The package also has a generic interface for computing differential entropies instead of discrete ones.
On top of all that there is one more path: to compute “complexity measures”, quantities related to entropies but not entropies in the formal mathematical sense.
Content in numbers
- 78 ways of estimating discrete entropies of various kinds. 65 of these can be normalized.
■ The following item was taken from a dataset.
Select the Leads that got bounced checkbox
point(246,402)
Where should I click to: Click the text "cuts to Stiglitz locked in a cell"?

In total: 143 different quantifiers of discrete entropy.
- 11 ways of estimating differential Shannon entropy.
- 4 different complexity measure (e.g. sample entropy or approximate entropy).
If counting everything above, there are 158 different complexity measures available out of the box.
Interface design
Perhaps the biggest victory of this package, which has never been done by any other similar code base about computing entropy-related quantities, is its design.:
- New probabilities estimators can be added by extending a couple of simple functions (see dev docs).
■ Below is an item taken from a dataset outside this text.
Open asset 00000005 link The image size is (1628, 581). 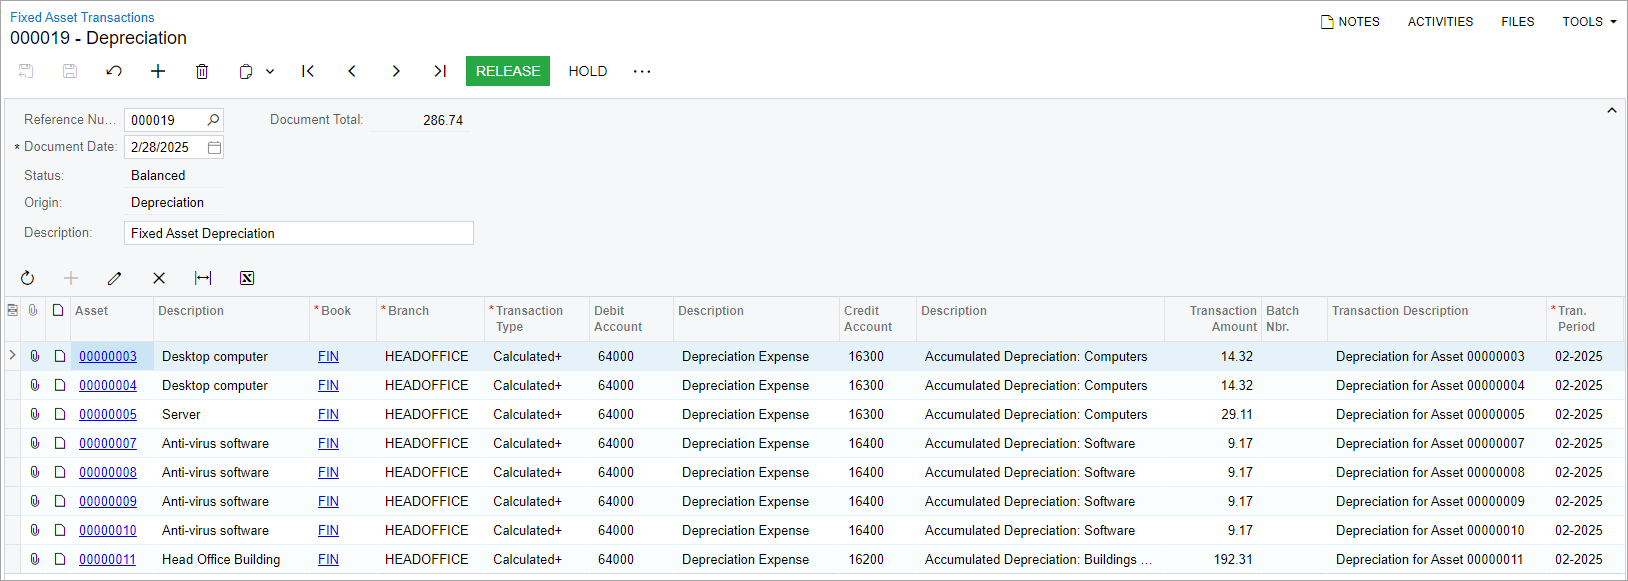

- By extending these functions, one immediately gains access to a bunch of other functions for computing discrete entropies and complexity measures (e.g. missing dispersion patterns).
Closing remarks
There’s more functionality in progress, like the multiscale API, which will give access to multiscale variants of all the discrete measures, some of which have been explored in the literature, and most of them not!
We sincerely believe this package will accelerate scientific research that uses complexity measures to classify or analyze timeseries, and we welcome feature requests and pull requests on the GitHub repo!